Launched in early 2024 by college dropouts Rudy Arora and Sarthak Dhawan, Turbo AI has quickly become one of the fastest growing AI startups with five million users, eight-figure annual revenue, and 20,000 daily signups, all in just 18 months. Their goal was to use AI to solve the universal problem of taking notes in class while also paying attention.
A majority of their growth came in the past six months, as their AI-powered note-taking and study tool scaled from one million to five million users, all while remaining profitable. The idea for Turbo AI originated from a frustration that was shared by countless students.
“I would always struggle with taking notes because I just couldn’t both listen to the teacher and write at the same time. I just couldn’t do it,” said CEO Sarthak Dhawan. “Every time I tried to take notes, I’d stop paying attention. And when I listened, I couldn’t take notes. I was like, what if I could use AI?”

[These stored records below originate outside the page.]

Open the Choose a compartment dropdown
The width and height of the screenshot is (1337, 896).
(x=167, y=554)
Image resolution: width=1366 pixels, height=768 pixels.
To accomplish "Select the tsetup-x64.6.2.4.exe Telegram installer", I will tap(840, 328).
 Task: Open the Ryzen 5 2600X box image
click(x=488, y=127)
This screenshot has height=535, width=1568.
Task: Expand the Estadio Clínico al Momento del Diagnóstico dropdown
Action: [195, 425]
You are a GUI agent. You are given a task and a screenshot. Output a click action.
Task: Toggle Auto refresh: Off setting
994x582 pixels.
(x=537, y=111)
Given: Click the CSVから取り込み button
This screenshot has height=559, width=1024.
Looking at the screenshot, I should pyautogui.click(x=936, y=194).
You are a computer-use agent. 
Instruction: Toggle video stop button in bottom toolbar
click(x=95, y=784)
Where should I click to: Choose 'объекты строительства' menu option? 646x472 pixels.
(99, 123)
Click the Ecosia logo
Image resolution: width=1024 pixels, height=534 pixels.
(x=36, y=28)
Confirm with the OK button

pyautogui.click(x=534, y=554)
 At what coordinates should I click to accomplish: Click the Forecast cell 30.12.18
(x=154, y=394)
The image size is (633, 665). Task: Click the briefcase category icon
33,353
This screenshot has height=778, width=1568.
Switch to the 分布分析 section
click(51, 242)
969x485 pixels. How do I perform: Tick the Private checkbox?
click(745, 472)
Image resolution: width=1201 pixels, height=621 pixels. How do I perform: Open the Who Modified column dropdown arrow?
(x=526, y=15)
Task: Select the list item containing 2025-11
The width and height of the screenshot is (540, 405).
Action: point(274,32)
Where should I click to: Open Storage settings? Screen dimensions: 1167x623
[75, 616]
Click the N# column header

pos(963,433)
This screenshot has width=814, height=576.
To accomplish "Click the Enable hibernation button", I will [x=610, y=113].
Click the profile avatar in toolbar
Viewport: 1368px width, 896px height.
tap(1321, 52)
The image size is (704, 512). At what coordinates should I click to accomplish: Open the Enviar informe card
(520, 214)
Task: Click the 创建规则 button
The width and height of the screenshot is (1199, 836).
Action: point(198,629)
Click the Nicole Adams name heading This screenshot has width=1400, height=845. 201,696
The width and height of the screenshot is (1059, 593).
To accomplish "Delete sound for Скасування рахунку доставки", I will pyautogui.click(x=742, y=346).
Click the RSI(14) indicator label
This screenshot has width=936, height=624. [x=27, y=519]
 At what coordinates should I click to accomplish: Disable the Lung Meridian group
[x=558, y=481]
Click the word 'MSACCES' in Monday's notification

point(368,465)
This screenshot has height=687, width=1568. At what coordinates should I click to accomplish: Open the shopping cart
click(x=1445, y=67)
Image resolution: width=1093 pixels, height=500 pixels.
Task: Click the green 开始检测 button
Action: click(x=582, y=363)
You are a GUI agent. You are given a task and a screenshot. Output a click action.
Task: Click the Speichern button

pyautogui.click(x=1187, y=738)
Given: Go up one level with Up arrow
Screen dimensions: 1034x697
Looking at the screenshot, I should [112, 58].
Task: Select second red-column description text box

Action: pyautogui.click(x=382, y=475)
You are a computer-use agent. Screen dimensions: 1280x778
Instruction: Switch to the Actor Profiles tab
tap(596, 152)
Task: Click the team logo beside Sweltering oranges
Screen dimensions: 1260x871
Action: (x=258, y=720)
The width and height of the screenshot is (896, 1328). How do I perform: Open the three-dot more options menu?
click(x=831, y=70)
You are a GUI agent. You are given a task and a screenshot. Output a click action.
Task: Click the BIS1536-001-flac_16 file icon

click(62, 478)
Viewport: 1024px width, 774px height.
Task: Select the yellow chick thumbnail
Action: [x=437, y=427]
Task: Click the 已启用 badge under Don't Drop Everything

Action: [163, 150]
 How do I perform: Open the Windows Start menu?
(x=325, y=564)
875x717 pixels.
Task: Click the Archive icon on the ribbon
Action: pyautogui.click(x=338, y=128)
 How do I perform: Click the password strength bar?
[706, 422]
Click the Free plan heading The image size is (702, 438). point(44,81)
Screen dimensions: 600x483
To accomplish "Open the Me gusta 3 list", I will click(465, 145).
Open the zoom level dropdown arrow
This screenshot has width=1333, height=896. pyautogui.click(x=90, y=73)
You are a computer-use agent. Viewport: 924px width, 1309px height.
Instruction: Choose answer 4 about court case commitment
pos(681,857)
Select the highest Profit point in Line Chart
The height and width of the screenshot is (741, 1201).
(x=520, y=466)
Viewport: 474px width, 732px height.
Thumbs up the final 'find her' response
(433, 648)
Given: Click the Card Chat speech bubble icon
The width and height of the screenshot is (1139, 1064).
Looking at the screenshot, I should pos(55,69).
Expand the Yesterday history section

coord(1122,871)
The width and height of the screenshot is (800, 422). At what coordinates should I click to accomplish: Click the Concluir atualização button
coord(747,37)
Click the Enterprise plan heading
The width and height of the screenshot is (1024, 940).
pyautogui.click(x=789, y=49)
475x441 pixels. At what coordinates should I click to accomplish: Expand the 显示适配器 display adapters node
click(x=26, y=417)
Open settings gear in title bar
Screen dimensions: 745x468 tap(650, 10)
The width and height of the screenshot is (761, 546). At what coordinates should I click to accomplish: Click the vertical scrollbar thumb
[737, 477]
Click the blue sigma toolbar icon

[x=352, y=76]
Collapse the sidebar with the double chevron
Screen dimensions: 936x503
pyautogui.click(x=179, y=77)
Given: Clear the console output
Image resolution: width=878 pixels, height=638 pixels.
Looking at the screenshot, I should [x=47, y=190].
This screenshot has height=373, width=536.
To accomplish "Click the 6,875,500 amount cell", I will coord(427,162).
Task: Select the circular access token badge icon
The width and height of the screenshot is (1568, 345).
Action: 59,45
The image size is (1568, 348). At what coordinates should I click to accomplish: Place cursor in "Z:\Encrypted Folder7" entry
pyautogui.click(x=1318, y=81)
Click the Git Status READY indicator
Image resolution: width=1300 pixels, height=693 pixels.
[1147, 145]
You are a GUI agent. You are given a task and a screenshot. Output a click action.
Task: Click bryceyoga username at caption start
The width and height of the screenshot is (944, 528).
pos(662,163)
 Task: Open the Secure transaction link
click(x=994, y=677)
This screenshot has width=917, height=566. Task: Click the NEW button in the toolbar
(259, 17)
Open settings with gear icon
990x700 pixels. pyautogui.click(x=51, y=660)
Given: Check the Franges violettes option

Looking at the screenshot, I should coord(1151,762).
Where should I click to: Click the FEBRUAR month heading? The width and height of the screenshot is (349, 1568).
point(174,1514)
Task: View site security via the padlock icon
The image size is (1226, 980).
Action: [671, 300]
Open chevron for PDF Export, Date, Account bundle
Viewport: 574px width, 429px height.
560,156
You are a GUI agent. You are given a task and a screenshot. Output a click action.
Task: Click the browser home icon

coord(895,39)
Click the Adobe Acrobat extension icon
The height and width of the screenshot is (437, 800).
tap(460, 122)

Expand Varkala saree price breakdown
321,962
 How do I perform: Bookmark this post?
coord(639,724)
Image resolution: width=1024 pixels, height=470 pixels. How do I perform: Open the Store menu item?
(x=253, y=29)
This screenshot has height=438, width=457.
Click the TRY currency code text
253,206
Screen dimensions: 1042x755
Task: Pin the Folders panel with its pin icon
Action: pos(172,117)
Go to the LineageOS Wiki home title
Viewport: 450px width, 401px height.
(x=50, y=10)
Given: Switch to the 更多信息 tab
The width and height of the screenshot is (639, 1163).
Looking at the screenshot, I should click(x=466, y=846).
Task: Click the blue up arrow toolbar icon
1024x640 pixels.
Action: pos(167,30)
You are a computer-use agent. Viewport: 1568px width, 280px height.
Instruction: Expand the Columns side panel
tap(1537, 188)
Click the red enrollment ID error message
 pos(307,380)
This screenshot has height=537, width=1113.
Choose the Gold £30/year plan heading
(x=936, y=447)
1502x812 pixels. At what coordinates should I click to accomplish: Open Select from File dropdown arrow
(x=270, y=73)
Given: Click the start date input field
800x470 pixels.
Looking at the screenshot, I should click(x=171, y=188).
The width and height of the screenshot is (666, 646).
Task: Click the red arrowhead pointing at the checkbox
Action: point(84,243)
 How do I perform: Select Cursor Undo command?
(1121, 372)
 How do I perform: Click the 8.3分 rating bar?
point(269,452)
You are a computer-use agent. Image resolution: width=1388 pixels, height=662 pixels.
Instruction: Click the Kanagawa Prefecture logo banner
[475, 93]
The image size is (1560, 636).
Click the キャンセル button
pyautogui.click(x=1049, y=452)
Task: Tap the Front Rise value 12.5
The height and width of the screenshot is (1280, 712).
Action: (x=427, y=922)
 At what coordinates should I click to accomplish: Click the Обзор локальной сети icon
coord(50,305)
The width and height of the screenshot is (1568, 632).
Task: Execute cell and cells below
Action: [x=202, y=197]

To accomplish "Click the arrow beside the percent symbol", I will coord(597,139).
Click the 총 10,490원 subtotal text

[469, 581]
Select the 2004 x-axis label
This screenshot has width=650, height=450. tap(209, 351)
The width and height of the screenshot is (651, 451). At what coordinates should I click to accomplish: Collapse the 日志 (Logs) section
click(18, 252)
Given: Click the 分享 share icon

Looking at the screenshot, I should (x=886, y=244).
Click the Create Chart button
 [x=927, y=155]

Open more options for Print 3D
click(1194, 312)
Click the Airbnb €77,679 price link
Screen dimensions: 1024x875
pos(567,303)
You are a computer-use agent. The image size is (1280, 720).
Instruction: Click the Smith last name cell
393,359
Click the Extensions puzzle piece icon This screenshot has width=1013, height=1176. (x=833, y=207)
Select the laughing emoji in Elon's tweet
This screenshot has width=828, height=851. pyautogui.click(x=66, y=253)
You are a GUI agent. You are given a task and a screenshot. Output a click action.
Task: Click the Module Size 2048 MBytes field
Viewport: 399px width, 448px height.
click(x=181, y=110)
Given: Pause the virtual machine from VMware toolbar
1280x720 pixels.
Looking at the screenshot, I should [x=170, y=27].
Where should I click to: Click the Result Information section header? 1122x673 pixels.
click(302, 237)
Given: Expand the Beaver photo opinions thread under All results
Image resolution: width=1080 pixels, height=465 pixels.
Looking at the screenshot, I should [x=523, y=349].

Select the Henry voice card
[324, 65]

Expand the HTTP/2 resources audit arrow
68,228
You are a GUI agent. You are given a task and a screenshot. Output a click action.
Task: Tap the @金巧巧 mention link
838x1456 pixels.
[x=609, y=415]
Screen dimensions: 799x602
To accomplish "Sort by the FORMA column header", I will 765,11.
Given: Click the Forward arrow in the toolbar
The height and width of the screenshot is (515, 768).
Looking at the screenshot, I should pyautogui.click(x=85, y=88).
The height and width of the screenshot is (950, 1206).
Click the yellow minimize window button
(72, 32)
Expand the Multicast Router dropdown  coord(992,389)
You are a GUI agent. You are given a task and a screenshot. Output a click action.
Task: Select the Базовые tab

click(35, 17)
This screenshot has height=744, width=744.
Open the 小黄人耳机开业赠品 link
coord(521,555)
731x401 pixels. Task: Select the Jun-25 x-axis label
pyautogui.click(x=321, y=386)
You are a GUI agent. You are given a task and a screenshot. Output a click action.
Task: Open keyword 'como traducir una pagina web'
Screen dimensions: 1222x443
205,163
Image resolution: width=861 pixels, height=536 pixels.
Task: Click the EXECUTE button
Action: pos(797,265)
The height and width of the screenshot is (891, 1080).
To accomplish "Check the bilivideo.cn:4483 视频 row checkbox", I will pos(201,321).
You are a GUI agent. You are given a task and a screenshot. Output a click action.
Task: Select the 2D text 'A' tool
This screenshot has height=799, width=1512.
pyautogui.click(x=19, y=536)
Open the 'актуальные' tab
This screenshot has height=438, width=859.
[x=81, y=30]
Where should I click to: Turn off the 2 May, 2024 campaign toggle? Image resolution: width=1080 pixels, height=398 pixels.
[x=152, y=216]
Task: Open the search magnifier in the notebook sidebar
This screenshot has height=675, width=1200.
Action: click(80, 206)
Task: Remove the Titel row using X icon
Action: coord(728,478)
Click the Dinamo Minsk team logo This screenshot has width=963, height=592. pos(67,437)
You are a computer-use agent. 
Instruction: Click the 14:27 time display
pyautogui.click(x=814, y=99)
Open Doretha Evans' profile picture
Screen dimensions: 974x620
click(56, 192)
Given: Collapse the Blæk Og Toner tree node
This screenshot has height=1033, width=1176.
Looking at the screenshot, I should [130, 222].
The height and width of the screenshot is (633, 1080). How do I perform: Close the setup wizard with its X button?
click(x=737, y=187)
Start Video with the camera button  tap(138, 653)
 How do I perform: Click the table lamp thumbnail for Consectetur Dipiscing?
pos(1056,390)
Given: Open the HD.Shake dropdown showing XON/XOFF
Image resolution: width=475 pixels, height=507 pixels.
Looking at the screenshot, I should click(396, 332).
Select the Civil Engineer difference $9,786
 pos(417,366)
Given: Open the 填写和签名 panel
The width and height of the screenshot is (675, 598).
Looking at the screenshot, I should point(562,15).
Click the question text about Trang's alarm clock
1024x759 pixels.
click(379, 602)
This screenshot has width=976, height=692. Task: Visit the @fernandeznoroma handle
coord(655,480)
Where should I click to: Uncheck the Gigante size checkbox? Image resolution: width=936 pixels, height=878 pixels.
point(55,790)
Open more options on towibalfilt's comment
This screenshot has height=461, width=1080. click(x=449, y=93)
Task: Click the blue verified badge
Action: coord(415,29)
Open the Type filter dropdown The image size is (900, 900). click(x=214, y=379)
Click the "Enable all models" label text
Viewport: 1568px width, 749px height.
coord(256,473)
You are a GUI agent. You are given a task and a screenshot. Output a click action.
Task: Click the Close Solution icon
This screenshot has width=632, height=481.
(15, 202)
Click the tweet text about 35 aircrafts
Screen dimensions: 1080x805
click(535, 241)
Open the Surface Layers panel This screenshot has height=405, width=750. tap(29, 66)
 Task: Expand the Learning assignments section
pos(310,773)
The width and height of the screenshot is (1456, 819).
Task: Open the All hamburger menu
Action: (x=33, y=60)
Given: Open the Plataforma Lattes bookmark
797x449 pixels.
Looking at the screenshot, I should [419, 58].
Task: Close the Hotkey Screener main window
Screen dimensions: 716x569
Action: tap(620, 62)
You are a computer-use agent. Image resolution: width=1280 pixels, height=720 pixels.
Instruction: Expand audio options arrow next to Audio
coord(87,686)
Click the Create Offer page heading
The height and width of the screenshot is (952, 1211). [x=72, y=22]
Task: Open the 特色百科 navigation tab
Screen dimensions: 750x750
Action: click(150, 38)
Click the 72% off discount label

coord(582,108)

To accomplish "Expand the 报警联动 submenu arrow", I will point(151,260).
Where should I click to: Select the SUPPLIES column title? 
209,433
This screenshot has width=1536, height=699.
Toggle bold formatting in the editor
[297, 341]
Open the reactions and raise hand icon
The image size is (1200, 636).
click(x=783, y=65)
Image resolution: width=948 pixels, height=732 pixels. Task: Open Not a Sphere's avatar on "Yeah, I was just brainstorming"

This relatable pain point became the foundation for Turbolearn, a side project the duo built to record lectures and automatically generate notes, flashcards, and quizzes. They initially shared it with friends, and it quickly spread across Duke and Northwestern campuses. Within months, the app had reached institutions like Harvard and MIT.
The Product
Turbo AI goes beyond basic just note-taking. The platform records, transcribes, and summarizes lectures, then transforms them into interactive study materials like flashcards or quizzes. It also features a built-in chat assistant that helps understand complex concepts and key terms.
However, the founders quickly realized that recordings in large lecture halls picked up distracting background noise. To address this, they built features allowing students to upload PDFs, YouTube videos, or reading materials instead of relying solely on live recordings. This flexibility has now become the most common use case.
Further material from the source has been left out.